Earlier today I got some news that I had not been rejected from the glammiest of glamour. However, the editor did request that I make some big changes to the manuscript and I, in typical Isis fashion, had a little pout fest and healthy bout of “I don’t know what to do…..(whine).”
As soon as I hardened the fuck up, I called a mentor and very senior person in my field and asked him whether it would be better for me to submit the paper as I had written it to a field specific journal or comply with the editor’s request and go glam. In no uncertain and pragmatic terms, he told me to go with the latter telling me, “Something like this puts your career on an entirely different level.”
I took my question to the Twitterz and PLoS founder Michael Eisen asked me:
Nope. Not Open Access at all. Glammy. Michael very quickly called me a #hypocrite and the storm erupted.

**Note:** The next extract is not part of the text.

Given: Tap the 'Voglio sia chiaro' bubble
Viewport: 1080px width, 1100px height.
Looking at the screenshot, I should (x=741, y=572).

I tried to make this point there, but I think it has been lost. Folks like Michael Eisen and Ethan Perstein (who quickly joined the conversation) have framed Open Access as a moral issue. They have that luxury. I don’t.

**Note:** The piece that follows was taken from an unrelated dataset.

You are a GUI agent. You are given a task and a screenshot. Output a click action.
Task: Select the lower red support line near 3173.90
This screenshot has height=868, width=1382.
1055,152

When I look in my immediate academic circle, it’s white dudes to the left of me and white dudes to the right of me. There is no one else here that I interact with that is like me. No one else who was raised in East LA in a Spanish speaking home, raised largely by her South American grandparents. Larger than the Open Access warz, I feel that I have a moral responsibility to increase the access to science careers for women and minorities. I can’t hold the door open for those folks unless I am standing on the other side of it. That means getting tenure and if someone tells me that I can get closer to those goals by forgoing Open Access for a round or two, I’m going to do it. As I tried to say on Twitter in the midst of the storm, non-white men have to play even harder by the rules. It’s cute to consider being a rebel, but not at the expense of my other goals. To paint Open Access as the greatest moral imperative facing science today condescendingly dismisses the experiences many of the rest of us are having.